Letter 303: Since you love eloquence and honor those who practice it, I send you this young man with confidence.

LibaniusClearchus; then Elebocius|c. 342 AD|Libanius|AI-assisted
education books

To Siderius. (361?)

I could not bear to see Manon distressed, nor could he bear to see Heliodorus brought to ruin. For I am bound to help my partner in toils, and he his foster-father; and whoever neglects those who reared him would prove himself wicked even toward his own parents.

We therefore ask two things: to remit the fine which you have imposed on him as one who disobeyed -- for he has done nothing out of insolence, but perhaps out of poverty -- and not to make his levy greater than the old one, by which very levy he is already hard pressed. And he, who can barely carry what he now carries, would be sunk by even a small addition.
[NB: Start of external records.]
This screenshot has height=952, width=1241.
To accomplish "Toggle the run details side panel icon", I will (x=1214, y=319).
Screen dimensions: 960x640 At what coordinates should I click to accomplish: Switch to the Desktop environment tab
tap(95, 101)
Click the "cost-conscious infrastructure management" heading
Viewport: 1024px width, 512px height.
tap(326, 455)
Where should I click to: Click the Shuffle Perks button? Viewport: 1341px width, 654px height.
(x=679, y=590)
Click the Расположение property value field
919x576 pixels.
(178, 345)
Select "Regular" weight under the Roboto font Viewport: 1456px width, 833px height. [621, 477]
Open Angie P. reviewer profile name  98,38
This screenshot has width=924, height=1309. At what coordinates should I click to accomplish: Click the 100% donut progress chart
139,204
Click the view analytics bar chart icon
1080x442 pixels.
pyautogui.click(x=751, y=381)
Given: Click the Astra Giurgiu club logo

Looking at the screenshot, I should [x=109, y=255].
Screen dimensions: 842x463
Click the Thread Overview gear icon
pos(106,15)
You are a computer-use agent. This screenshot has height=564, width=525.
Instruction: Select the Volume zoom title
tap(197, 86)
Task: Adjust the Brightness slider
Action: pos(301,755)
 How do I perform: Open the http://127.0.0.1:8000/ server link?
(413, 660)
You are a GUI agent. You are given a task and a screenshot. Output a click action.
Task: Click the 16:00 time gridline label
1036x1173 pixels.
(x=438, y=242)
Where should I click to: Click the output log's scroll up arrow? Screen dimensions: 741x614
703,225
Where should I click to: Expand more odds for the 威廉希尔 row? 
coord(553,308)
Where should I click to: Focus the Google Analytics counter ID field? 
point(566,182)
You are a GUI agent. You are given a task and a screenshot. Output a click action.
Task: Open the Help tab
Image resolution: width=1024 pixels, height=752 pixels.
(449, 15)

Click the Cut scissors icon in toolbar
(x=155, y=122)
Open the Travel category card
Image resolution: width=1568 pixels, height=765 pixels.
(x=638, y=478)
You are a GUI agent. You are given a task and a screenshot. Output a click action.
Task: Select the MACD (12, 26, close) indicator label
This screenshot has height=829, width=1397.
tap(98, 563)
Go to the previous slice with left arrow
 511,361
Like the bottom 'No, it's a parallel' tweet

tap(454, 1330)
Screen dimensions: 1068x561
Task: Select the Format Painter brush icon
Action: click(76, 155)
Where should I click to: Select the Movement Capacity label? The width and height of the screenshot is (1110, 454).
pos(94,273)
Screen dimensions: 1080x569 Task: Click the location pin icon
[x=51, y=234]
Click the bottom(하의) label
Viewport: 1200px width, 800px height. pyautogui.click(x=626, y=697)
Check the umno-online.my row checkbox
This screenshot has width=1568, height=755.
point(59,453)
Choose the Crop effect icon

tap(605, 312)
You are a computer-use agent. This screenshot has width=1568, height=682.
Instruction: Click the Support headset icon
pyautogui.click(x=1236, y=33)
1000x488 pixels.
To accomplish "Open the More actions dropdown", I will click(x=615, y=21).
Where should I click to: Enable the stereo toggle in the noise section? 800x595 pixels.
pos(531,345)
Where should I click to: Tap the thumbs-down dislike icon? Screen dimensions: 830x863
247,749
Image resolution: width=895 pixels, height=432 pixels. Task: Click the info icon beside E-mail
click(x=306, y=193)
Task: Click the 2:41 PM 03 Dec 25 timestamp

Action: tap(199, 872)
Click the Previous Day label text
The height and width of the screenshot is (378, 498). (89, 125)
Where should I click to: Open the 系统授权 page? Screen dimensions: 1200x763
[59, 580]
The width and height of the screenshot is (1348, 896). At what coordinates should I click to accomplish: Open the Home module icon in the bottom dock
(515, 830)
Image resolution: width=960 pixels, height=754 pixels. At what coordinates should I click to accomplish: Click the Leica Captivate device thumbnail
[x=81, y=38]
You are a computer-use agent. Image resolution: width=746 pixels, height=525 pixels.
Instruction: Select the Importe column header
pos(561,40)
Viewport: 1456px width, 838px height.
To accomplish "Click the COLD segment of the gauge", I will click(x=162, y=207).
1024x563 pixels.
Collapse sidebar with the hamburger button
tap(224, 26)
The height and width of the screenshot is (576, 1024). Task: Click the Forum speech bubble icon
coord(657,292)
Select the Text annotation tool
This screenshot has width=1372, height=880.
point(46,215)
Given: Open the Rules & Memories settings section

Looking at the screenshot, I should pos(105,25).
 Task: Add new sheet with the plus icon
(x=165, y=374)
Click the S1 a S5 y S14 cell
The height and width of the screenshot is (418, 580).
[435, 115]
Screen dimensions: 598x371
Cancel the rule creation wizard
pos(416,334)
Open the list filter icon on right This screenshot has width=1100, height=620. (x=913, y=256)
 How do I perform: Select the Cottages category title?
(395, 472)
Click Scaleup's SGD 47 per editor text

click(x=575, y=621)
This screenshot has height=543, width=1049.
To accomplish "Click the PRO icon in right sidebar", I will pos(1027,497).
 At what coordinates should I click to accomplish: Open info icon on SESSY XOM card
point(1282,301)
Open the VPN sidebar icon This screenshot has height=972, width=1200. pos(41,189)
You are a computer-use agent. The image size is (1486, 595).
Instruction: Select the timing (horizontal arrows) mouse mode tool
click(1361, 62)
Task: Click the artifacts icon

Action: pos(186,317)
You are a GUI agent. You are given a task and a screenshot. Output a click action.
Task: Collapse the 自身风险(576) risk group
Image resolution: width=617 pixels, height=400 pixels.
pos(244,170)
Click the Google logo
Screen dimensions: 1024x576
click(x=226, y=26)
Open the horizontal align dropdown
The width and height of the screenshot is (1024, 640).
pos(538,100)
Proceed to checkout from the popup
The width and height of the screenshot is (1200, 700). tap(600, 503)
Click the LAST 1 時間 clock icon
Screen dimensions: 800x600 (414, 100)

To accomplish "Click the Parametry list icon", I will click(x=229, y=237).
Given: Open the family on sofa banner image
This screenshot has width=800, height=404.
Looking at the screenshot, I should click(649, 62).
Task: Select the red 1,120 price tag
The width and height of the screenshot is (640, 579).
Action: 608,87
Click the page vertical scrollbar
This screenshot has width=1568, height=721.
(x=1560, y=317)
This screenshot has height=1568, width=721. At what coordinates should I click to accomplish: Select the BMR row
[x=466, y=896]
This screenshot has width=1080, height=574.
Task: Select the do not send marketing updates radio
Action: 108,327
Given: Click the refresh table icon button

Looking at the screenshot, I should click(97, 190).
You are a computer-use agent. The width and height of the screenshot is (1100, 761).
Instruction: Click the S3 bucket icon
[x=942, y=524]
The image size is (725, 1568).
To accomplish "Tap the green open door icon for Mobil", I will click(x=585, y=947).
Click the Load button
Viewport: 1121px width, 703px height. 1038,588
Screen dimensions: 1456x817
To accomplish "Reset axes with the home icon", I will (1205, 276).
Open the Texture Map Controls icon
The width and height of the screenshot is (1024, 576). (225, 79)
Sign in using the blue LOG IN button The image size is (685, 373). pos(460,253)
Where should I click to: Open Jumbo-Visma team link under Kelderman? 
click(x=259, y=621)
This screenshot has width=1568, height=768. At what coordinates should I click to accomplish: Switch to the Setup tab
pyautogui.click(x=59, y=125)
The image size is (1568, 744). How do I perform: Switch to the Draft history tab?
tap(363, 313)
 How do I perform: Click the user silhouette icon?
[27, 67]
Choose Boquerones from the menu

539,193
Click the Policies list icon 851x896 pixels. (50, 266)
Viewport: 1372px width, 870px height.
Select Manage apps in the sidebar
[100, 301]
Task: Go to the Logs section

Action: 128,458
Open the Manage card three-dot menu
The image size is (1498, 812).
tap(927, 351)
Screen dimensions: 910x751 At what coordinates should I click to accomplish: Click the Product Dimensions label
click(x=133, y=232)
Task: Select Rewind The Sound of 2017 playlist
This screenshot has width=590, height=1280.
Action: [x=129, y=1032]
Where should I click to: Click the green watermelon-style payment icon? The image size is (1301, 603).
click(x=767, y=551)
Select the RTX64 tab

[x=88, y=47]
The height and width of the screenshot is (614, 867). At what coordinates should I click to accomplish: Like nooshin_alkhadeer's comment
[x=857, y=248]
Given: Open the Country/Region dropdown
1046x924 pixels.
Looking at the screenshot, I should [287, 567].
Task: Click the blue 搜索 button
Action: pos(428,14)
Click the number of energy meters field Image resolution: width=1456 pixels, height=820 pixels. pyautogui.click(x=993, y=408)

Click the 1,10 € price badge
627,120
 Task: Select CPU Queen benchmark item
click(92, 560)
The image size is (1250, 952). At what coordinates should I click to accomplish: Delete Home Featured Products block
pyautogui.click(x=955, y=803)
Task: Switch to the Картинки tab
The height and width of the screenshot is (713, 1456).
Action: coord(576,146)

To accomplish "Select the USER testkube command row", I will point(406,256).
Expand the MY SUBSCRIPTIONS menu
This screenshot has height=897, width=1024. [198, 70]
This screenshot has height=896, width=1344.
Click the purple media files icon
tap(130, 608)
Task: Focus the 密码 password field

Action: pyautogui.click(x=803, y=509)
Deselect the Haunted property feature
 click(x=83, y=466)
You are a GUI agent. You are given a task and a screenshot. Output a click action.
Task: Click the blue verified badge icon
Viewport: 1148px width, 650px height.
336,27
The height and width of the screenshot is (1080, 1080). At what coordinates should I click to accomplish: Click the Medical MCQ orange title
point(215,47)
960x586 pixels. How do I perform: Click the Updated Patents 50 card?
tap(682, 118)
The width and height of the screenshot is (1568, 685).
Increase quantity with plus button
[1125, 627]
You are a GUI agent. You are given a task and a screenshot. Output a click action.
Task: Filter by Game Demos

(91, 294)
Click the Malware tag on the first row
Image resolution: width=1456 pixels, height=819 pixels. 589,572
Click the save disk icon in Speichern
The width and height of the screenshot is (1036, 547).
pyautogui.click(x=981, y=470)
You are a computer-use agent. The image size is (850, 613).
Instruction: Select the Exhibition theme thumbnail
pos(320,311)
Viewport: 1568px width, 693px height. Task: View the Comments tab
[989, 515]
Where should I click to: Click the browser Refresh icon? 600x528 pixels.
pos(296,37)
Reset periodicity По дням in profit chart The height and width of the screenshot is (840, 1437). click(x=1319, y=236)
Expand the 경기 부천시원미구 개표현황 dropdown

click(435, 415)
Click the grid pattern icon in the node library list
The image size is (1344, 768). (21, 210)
AI-assisted translation - This translation was produced with AI assistance and has not been peer-reviewed. See the 19th-century translation or original Latin/Greek below for scholarly use.

Latin / Greek Original

Σιδηρίῳ. (361?)

Οὔθ᾿ Μανὸν ἐγὼ δυναίμην ἂν περιιδεῖν λυπούμε-
νον οὔθ’ Ἡλιόδωρον ἐκεῖνος ἀπολλύμενον. ἐμέ τε γὰρ ἀνάγκη
βοηθεῖν τῷ κοινωνῷ τῶν πόνων ἐκεῖνόν τε τῷ τροφεῖ. τρο-
φέων δὲ ὅστις ἀμελεῖ, κἂν περὶ γονέας γένοιτο κακός.

δύο
τοίνυν αἰτοῦμεν, λῦσαί τε τὴν ζημίαν ἣν ἐπιβέβληκας ὡς
ἀπειθοῦντι, πεποίηκε γὰρ ὕβρει μὲν οὐδέν, πενίᾳ δὲ ἴσως,
καὶ τὴν φορὰν αὐτῷ μὴ πλείω ποιῆσαι τῆς ἀρχαίας, ὑφ’ ἧς
καὶ αὐτῆς πεπίεσται. ὁ δὲ μόλις ἃ νῦν φέρει φέρων ὑπὸ
μικρᾶς ἂν βαπτισθείη προσθήκης.

Revision history

  1. 2026-05-27v2.2.34-import

    Initial corpus import from modern libanius retranslated v1.